*WORK TO BE COMPLETED*: Set down the rows again exactly, beginning at the line containing "Identify the location of reduce-position-callout: Para" and continuing through the last row. Include only those lines.

(Rows contained in a dataset)

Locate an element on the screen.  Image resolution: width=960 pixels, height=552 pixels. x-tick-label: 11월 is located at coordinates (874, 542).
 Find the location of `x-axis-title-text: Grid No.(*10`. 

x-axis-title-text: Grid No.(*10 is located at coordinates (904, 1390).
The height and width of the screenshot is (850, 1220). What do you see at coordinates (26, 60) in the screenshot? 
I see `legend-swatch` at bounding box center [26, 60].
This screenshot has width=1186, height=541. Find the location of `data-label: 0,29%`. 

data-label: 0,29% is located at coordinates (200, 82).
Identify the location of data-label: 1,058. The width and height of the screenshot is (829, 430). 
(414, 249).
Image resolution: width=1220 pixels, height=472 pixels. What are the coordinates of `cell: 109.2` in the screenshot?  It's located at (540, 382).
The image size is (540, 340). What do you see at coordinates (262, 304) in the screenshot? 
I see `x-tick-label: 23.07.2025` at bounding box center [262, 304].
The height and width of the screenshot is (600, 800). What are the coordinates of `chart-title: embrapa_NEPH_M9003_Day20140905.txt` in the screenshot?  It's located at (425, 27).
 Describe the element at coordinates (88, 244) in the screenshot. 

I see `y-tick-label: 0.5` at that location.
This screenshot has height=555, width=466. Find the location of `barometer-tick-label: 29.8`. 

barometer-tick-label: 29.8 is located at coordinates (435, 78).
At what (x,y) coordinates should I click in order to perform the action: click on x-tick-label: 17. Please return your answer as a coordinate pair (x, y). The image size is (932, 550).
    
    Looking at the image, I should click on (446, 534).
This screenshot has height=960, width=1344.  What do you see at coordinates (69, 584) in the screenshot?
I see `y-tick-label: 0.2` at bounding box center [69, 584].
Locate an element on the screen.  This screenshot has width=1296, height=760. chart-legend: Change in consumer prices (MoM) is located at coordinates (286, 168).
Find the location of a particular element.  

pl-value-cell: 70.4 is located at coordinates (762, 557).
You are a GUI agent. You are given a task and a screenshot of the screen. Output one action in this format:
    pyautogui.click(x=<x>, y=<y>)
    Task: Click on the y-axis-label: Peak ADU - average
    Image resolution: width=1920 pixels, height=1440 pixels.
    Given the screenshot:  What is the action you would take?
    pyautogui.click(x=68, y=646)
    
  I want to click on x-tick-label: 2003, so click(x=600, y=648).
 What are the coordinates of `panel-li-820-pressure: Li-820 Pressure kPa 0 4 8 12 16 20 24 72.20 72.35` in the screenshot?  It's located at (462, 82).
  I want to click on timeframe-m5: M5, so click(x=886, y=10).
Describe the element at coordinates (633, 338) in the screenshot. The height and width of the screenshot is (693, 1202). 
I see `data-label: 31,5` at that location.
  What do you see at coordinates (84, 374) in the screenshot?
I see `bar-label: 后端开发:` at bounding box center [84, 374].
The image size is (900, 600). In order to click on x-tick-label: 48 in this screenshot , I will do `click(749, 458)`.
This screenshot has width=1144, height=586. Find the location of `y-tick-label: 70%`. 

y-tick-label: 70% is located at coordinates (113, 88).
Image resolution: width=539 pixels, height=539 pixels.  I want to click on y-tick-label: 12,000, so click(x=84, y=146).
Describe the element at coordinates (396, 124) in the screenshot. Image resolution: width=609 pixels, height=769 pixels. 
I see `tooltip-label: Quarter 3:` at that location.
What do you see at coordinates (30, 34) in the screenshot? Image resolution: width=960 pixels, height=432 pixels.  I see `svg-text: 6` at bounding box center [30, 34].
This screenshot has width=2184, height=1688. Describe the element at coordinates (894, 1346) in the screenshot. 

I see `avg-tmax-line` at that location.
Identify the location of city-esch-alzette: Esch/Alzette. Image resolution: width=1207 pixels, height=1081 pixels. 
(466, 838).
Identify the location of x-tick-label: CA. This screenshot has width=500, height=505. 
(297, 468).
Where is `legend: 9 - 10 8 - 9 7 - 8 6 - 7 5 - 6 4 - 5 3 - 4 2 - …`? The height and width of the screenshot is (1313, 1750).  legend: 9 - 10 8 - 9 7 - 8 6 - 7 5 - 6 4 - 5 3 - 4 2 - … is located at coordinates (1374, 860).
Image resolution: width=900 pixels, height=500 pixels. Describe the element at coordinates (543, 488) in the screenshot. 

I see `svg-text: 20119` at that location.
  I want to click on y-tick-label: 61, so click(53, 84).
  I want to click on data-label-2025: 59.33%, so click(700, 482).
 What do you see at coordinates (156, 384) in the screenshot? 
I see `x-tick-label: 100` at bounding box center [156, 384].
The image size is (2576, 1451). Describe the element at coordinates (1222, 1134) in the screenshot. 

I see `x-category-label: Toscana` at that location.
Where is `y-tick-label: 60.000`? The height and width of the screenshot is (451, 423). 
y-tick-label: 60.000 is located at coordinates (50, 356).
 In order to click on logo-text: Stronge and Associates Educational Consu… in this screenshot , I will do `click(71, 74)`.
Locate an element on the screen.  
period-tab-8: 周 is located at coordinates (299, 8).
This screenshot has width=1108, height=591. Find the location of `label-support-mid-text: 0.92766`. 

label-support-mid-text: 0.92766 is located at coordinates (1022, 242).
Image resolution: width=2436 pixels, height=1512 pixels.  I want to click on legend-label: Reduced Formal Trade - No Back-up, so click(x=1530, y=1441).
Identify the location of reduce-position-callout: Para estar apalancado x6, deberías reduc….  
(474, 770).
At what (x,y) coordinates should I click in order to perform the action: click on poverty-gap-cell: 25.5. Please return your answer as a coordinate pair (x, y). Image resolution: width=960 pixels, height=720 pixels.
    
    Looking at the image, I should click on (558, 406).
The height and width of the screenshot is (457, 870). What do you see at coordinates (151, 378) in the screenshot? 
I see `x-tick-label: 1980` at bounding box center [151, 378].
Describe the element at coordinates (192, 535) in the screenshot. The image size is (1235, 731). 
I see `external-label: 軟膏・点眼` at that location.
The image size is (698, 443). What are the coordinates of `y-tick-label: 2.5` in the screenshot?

*EXERCISE RESULT*:
Identify the location of reduce-position-callout: Para estar apalancado x6, deberías reduc….  
(474, 770).
At what (x,y) coordinates should I click in order to perform the action: click on poverty-gap-cell: 25.5. Please return your answer as a coordinate pair (x, y). Image resolution: width=960 pixels, height=720 pixels.
    
    Looking at the image, I should click on (558, 406).
The height and width of the screenshot is (457, 870). What do you see at coordinates (151, 378) in the screenshot? 
I see `x-tick-label: 1980` at bounding box center [151, 378].
Describe the element at coordinates (192, 535) in the screenshot. The image size is (1235, 731). 
I see `external-label: 軟膏・点眼` at that location.
The image size is (698, 443). What are the coordinates of `y-tick-label: 2.5` in the screenshot?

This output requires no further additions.